そして現れた不死鳥を見て、グリフィンドールの7年生たちは更に一層驚くのだった。
「先生、それ、ソイツ。ダンブルドア校長のフォークス……じゃあ、ないんだよな?」
「そうだよジョージ。コイツは僕の不死鳥。名前は内緒。ほら、お前のごはん。食べるだろう?」
ブルーベリー山盛りの深皿の縁に飛び移って食事を始めた不死鳥を、乗っている皿ごと両手で持ち運ぶ青年は、生徒たちにもついてくるように促す。
「あっちに家が一軒あるだろう?まだ時間はあるからあの中で、お茶とお菓子をごちそうするよ。校長先生がホグワーツの1年生だった頃の話とか興味ある?ペニー!きみも一緒にどうだい!」
向こうの方で眠っているアンティポディアン・オパールアイ種の純白のドラゴンの背の上で小鳥に囲まれて日向ぼっこしていたその屋敷しもべ妖精は呼びかけに応じ、「姿くらまし」でパッと青年の隣まで移動してくる。
「紹介するよみんな。彼女はペニー。僕の家族」
せかせかと歩いているその屋敷しもべ妖精はピタリと立ち止まってみんなに丁寧に挨拶した。
「ペニーと言います。ペニーは皆様にお会いできて嬉しいです」
「「「「「こんにちはペニー」」」」」
もうひとり家族は居るんだけど今はホグズミードで留守番してるんだよね、と青年が言ったので、旦那さんか奥さんが居るのかな、それとも子供が居るのか等とフレッドもジョージも他のみんなも想像を膨らませていたが、誰一人として正解にたどり着けた者は居なかった。
「あ、いらっしゃいませ。先輩の生徒なんですよね?」
「そうだよアルバス。ほらみんな適当に座って!ソファの数は足りてるはずだから」
その肖像画だらけの広々としたリビングで紅茶やお菓子を楽しみながら聴く「ダンブルドアがホグワーツの1年生だった頃の話」に、グリフィンドールの7年生たちはあっという間に夢中になった。
「ほんとに?ほんとにあなたが1年生の時のダンブルドア先生??」
「そうですよ。僕がアルバス・ダンブルドアです………そう見えませんか?」
「俺たちが『ダンブルドア』って言われたらみんな、長い真っ白な髪と髭の、背の高い爺さんしか想像できないんだぜ、『校長先生』?」
「で、そっちの肖像画が―」
「そうだよ。僕がギャレス・ウィーズリー。よろしくねフレッド。それにジョージも」
「あんたら一族って、ほんとにいつだってウィーズリーなんだね」
「そりゃそうだろアンジェリーナ………何言ってんだ」
「だって、だってさ!」
まあ気持ちはわかるぜ、とアンジェリーナ・ジョンソンを擁護したのは、他でもないフレッドとジョージだった。2人はそのグリフィンドールの制服を着た燃えるような赤毛の男子生徒の肖像画から目を離せないまま、言葉が湧き出るかのように喋り始める。

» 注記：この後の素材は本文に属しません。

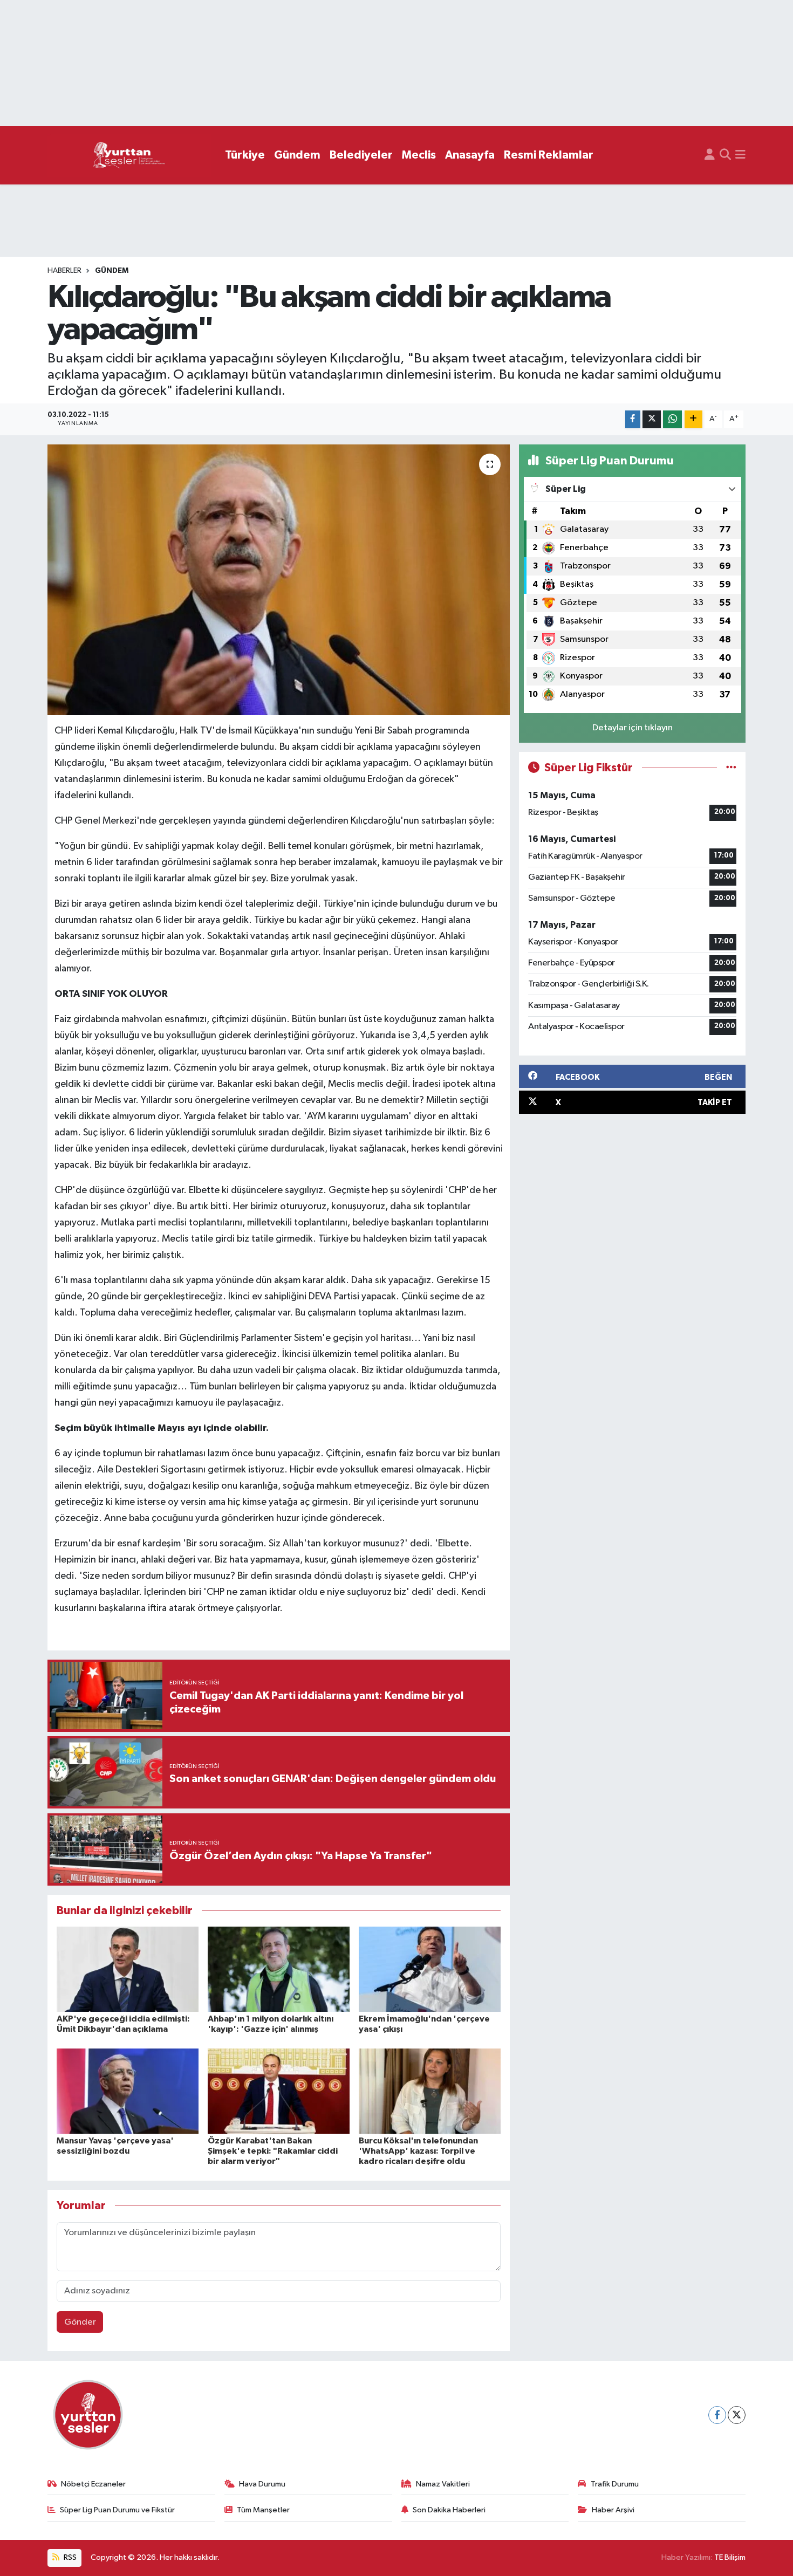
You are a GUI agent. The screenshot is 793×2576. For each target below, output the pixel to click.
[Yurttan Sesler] (129, 155)
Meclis (419, 155)
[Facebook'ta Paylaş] (632, 419)
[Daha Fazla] (693, 419)
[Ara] (725, 155)
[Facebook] (717, 2415)
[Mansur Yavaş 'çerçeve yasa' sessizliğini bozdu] (128, 2090)
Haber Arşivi (613, 2510)
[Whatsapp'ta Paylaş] (672, 419)
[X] (737, 2415)
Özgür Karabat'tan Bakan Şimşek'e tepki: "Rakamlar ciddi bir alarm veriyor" (273, 2151)
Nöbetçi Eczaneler (93, 2484)
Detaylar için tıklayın (632, 727)
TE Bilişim (730, 2557)
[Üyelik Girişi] (710, 155)
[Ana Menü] (740, 155)
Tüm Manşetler (263, 2510)
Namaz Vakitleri (443, 2484)
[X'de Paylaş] (651, 419)
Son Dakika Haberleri (449, 2510)
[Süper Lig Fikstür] (731, 767)
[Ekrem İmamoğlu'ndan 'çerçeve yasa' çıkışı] (430, 1969)
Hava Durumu (262, 2484)
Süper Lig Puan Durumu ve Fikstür (117, 2510)
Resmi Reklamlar (548, 155)
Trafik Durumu (615, 2484)
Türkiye (245, 155)
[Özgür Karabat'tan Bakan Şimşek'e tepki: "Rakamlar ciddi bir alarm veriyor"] (279, 2090)
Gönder (80, 2322)
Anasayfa (470, 155)
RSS (69, 2557)
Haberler (64, 271)
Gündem (297, 155)
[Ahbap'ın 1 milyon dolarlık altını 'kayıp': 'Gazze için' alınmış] (279, 1969)
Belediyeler (361, 155)
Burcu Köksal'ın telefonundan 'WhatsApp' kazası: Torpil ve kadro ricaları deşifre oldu (418, 2151)
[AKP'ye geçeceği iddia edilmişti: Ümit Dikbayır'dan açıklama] (128, 1969)
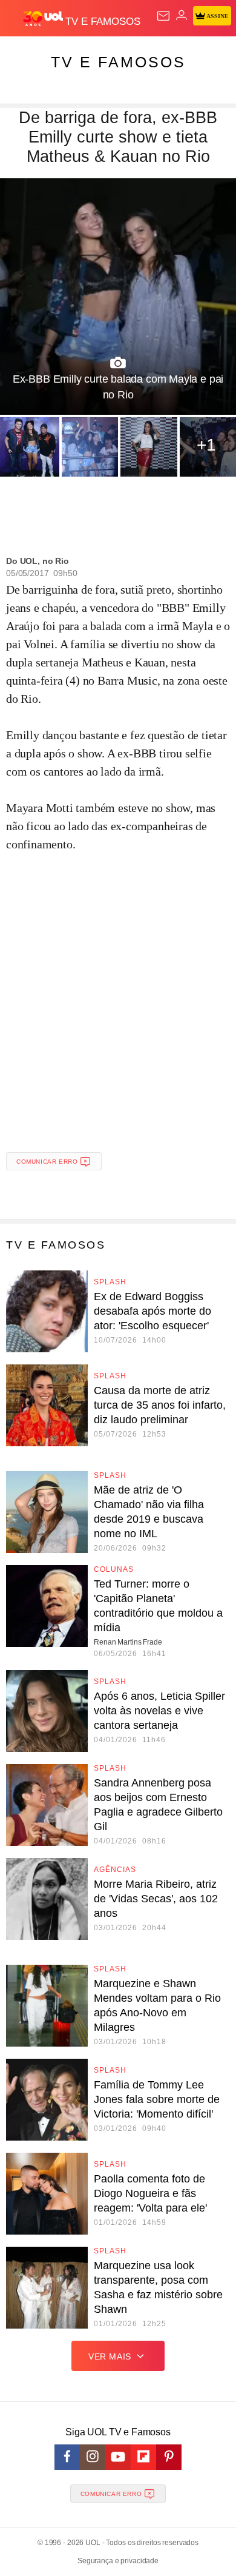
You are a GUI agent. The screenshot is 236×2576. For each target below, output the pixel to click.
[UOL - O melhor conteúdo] (44, 19)
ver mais (109, 2356)
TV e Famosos (118, 61)
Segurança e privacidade (118, 2561)
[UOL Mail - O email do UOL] (163, 15)
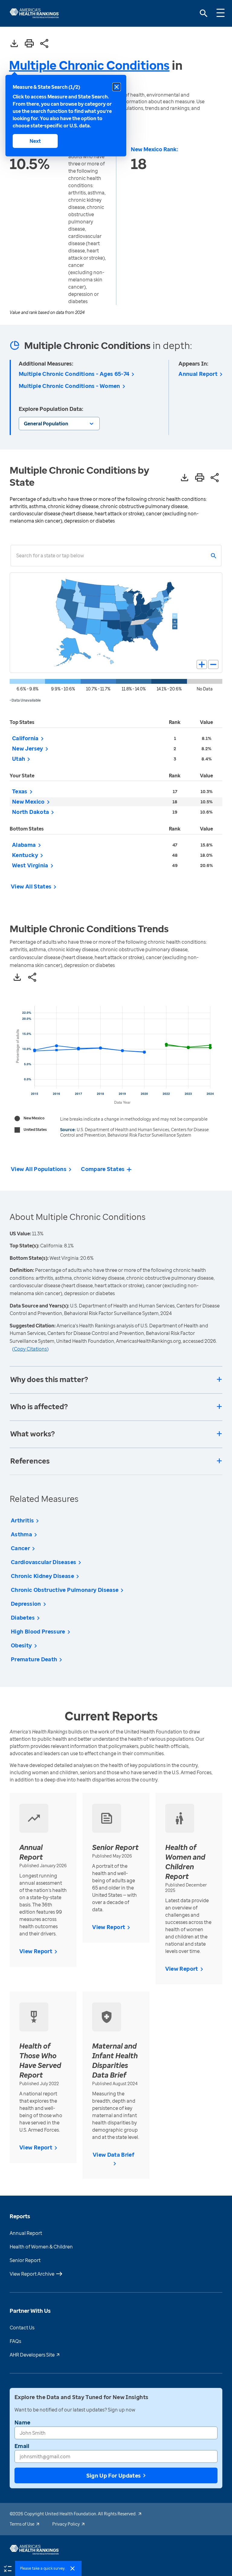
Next (35, 141)
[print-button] (29, 43)
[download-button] (14, 44)
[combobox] (16, 555)
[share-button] (44, 44)
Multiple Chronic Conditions (89, 65)
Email (22, 2446)
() (30, 1349)
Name (22, 2422)
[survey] (7, 2568)
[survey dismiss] (72, 2568)
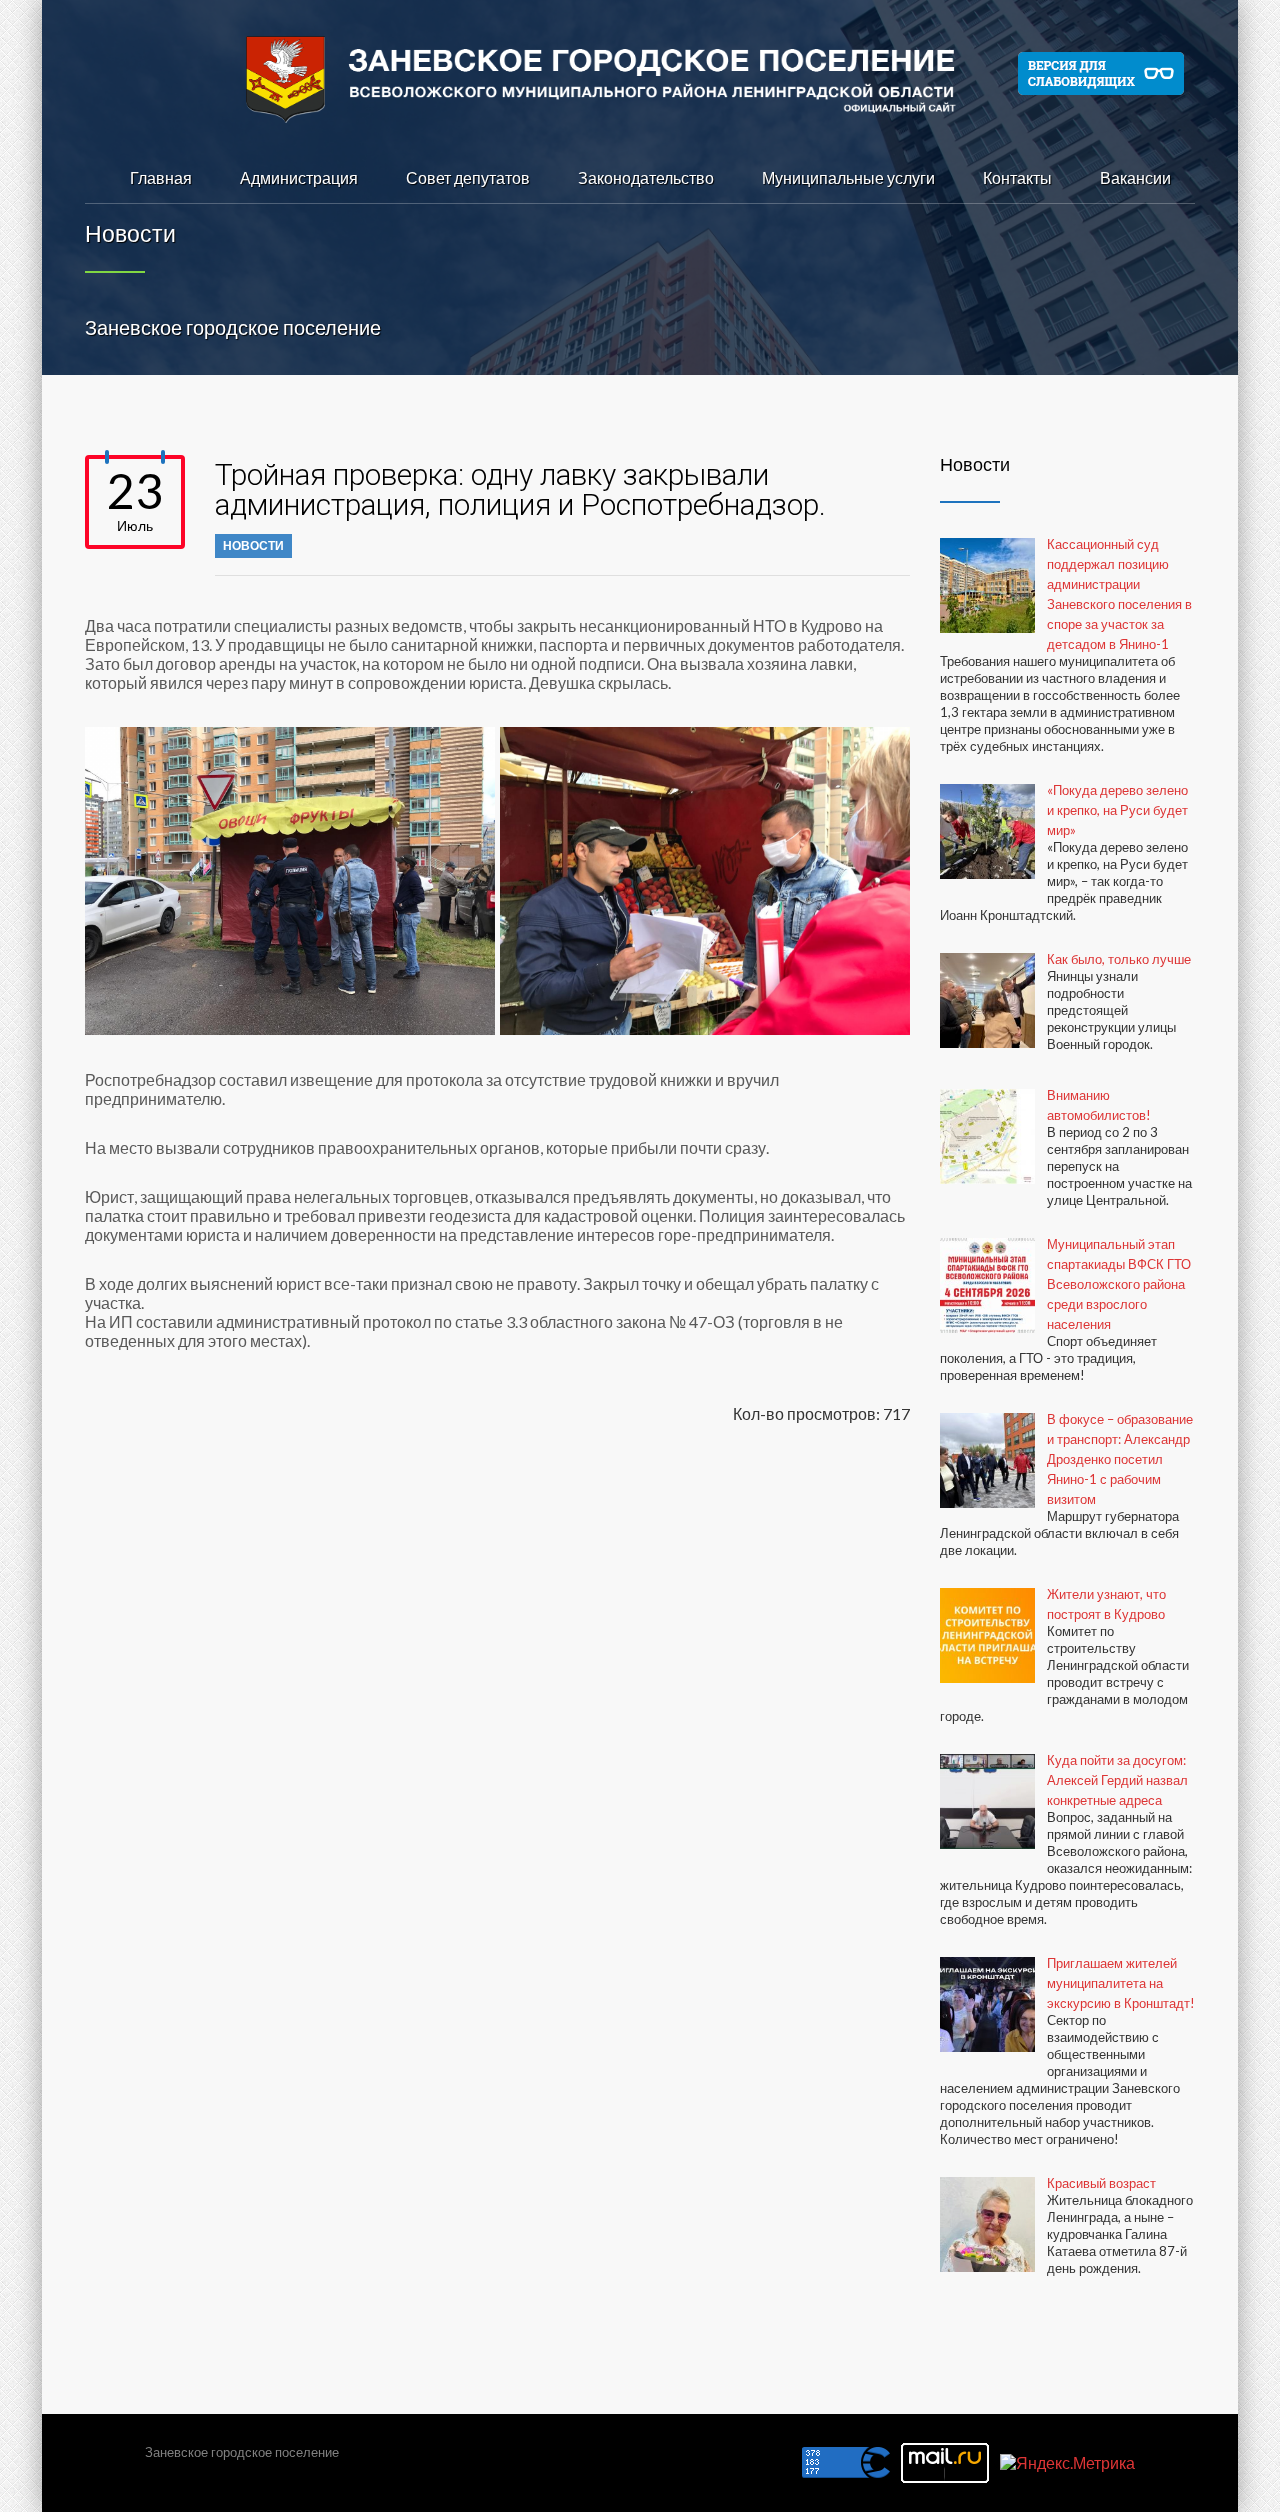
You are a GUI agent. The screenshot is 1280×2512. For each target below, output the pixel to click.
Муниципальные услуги (848, 177)
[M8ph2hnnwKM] (705, 881)
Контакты (1017, 177)
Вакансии (1135, 177)
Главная (161, 177)
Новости (253, 545)
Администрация (299, 177)
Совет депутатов (468, 177)
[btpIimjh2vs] (290, 881)
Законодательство (646, 177)
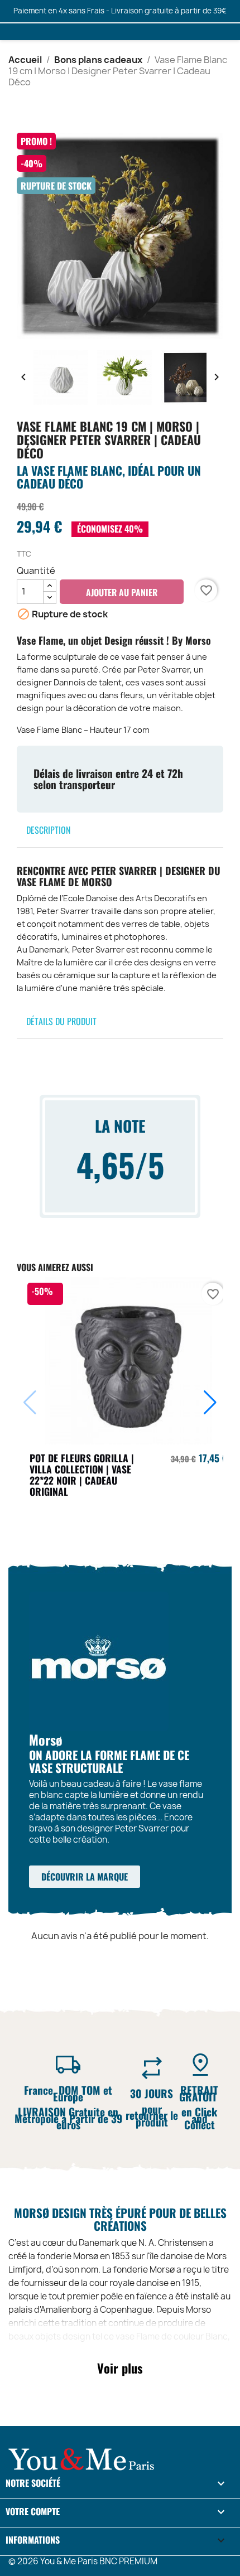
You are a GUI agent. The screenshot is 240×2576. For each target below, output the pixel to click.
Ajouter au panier (121, 592)
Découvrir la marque (84, 1876)
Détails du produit (61, 1021)
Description (48, 830)
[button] (210, 1402)
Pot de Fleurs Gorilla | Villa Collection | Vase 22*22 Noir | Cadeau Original (82, 1474)
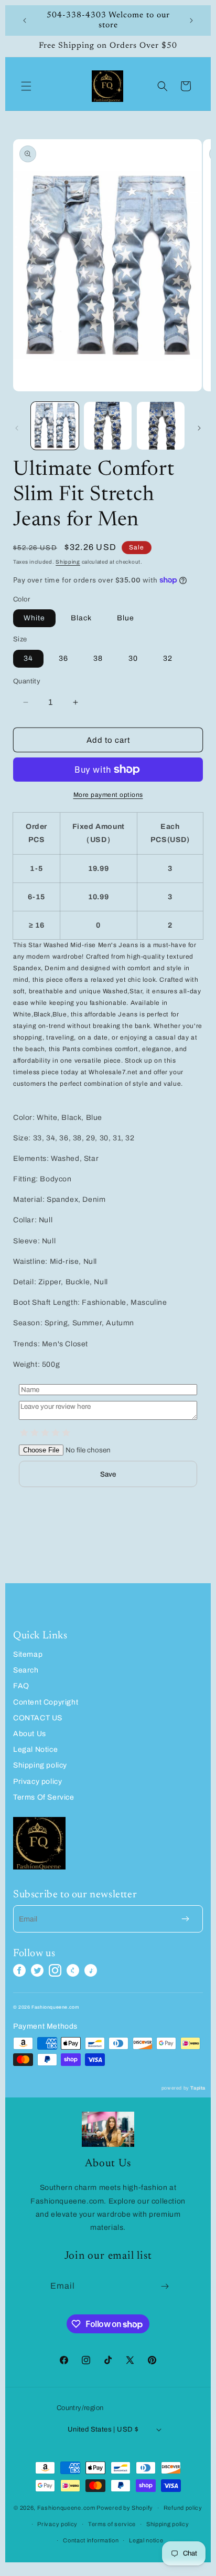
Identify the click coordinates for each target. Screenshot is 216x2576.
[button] (26, 86)
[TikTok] (90, 1970)
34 (28, 658)
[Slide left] (16, 428)
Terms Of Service (43, 1797)
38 (98, 658)
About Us (29, 1734)
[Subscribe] (165, 2286)
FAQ (21, 1686)
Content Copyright (45, 1702)
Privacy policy (37, 1781)
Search (26, 1670)
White (34, 618)
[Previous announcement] (24, 20)
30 (133, 658)
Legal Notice (35, 1749)
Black (81, 618)
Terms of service (112, 2524)
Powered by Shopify (124, 2508)
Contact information (90, 2540)
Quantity (26, 681)
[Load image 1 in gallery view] (55, 426)
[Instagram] (55, 1970)
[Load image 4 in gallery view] (161, 426)
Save (108, 1474)
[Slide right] (199, 428)
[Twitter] (37, 1970)
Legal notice (146, 2540)
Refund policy (183, 2508)
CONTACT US (37, 1718)
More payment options (108, 794)
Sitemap (27, 1654)
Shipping (68, 562)
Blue (125, 618)
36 (63, 658)
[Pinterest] (73, 1970)
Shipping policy (40, 1765)
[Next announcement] (191, 20)
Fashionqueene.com (66, 2508)
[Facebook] (19, 1970)
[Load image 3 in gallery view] (108, 426)
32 (167, 658)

「アンタの研究日記を貰ったんだ」「まだチラッとしか読んでないけど」「アンタ天才だ。間違いなく天才だ」「なのに名前聞いたこと無かった。全然だぜ?」「それでよかったのか?」
「「いくらでも有名になれただろ??」」
額縁の中のギャレス・ウィーズリーは、静かに微笑んでいる。
「コイツやサチャリッサと同じこと訊くんだねえ、君たち。そりゃ学生時代は、僕の名前を魔法薬学史に残すんだ!とか躍起になったりもしたけど、でも気づいたんだ。僕だって君たちと同じだ。『名声』とか『名誉』なんて気にしてる時間で、次作るものをより面白くできるかもしれない。だったらそんなつまんない事気にしてる時間がもったいない、だろう?いいもの作ればサチャリッサがそれに需要があるかどうか判断してくれる。そしたらお金ができて、サチャリッサの研究を手伝ったり自分の研究に没頭したりできる。こんなに楽しいことってないよ。だってさ。僕が作った薬で、僕の友達やその子どもたちが思いっきり笑ってくれるんだよ?他に何が要るっての?」
やっぱ私「ウィーズリー」が大好きだ、とアンジェリーナが小さい声で呟いたのが、アリシア・スピネットにだけは聞こえていた。
【アンティポディアン・オパールアイ種】
「アンティポディアン」は「対蹠地(地球の反対側)」の事で
イギリスに於いてはオーストラリア及びニュージーランドを指す言葉。
なので公式日本語訳では「オーストラリア・ニュージーランド・オパールアイ種」となっている。語呂が悪い!(厄介オタク)
※以下公式設定
最も温厚な種類のドラゴンで、空腹でないかぎり殺生をしない。
吐く炎は真紅。真っ白な体とオパールのように様々な色に見える目が特徴
領地を求めてニュージーランドからオーストラリアに移動する事がある
あっちとこっちの話は並行して投稿すると言ったな?アレぁ嘘だ。